Please reproduce the listing below word for word, beginning at the line that contains "Given: Click the 1,3800 price axis label" and continuing through the end of the listing, and leave the pictures out of your answer.
....
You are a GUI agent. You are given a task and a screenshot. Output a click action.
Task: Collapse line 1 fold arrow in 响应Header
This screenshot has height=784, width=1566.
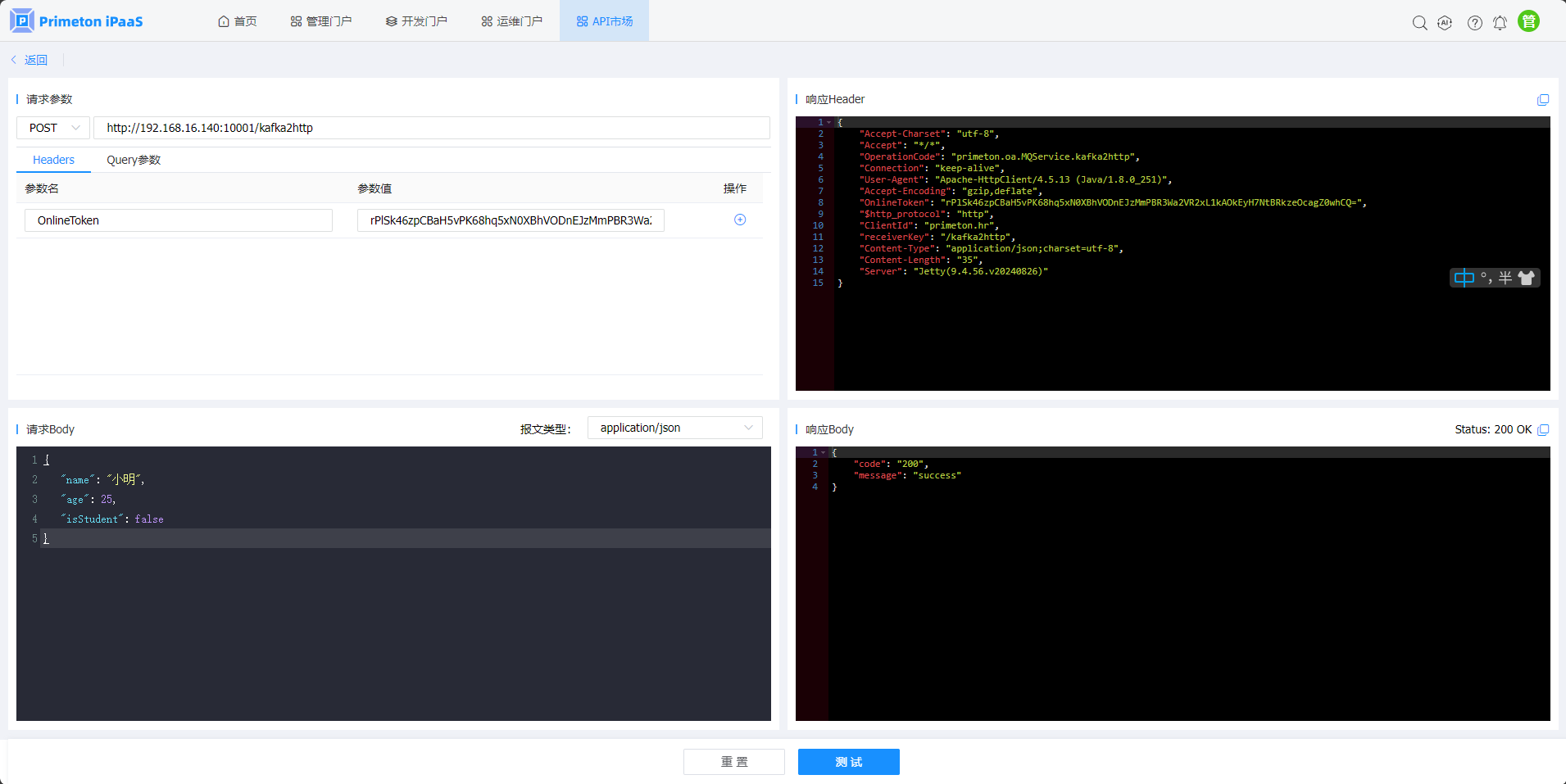click(x=829, y=122)
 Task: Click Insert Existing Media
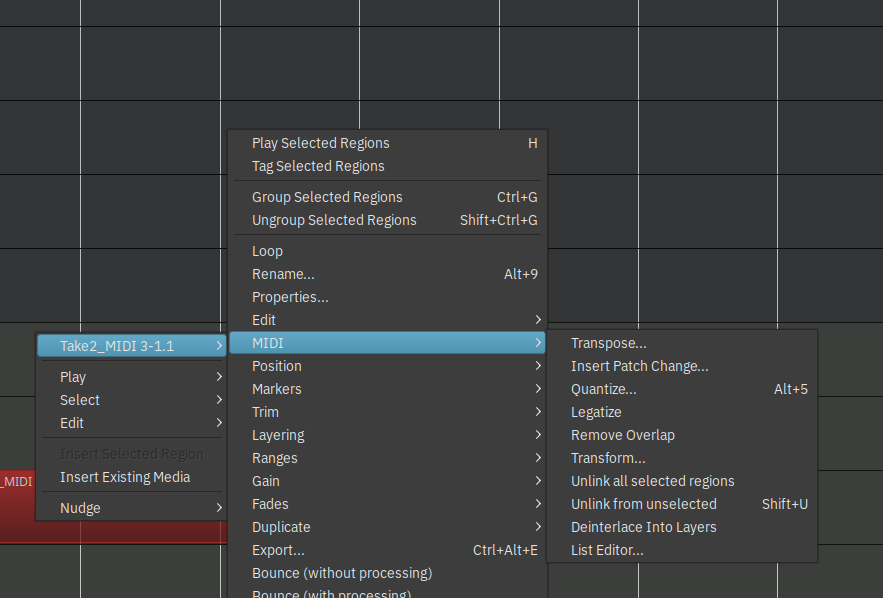[x=124, y=477]
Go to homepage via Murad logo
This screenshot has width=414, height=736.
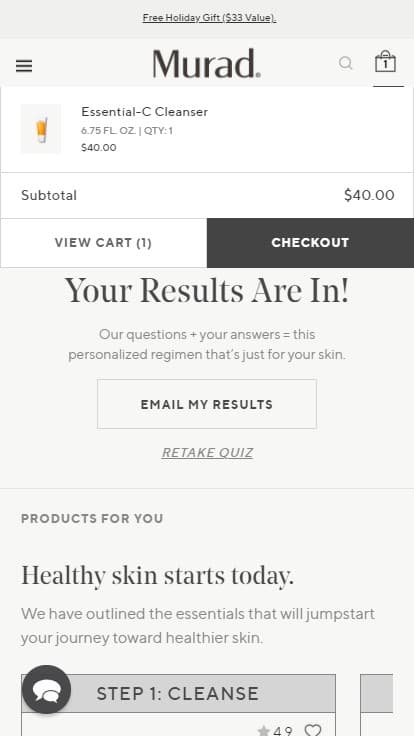coord(207,63)
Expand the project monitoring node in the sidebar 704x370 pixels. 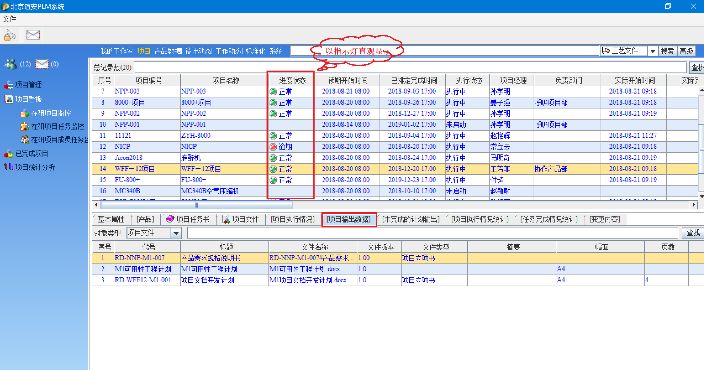coord(23,99)
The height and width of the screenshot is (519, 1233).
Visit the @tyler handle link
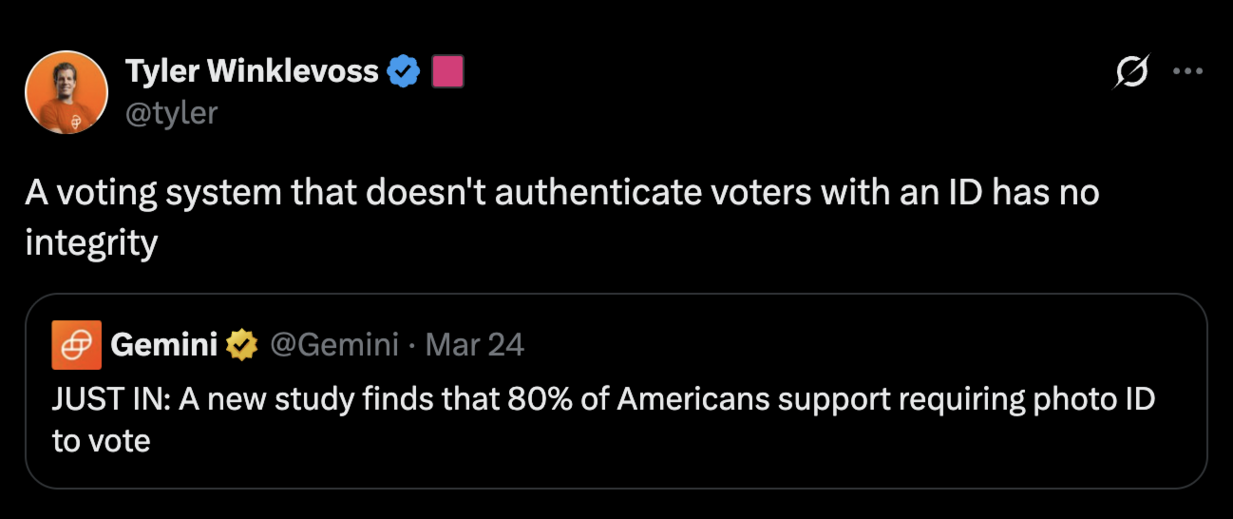171,113
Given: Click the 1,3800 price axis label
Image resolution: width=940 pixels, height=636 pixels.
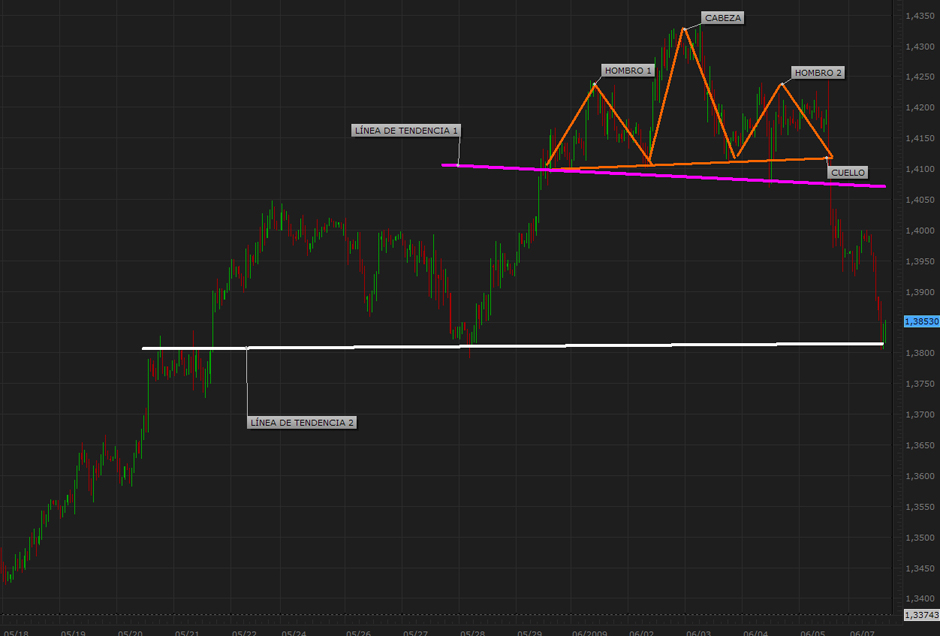Looking at the screenshot, I should (x=920, y=353).

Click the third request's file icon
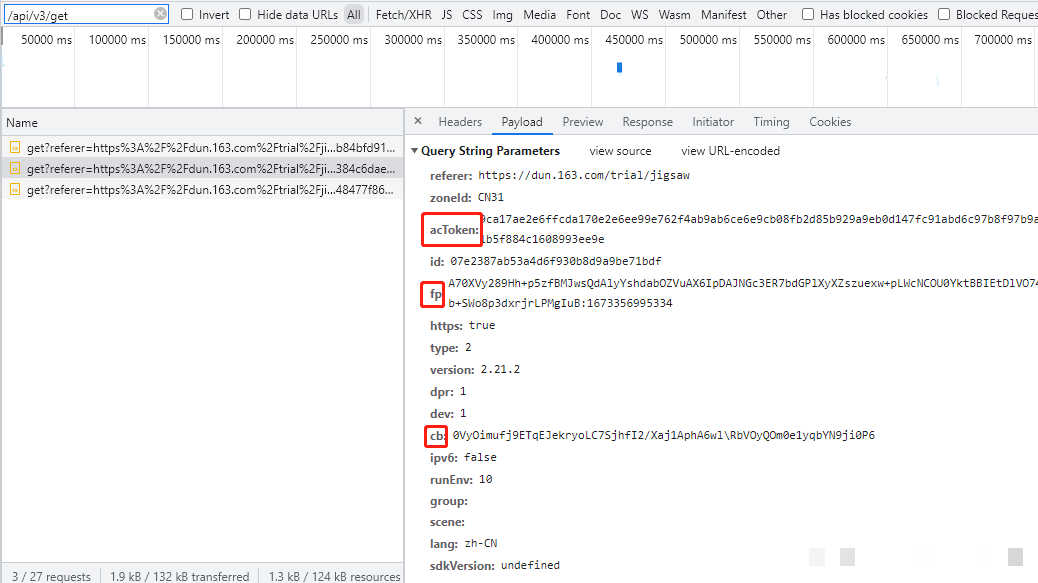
....
** Solution **
Given: Click the 1,3800 price axis label
Image resolution: width=940 pixels, height=636 pixels.
Looking at the screenshot, I should (x=920, y=353).

Click the third request's file icon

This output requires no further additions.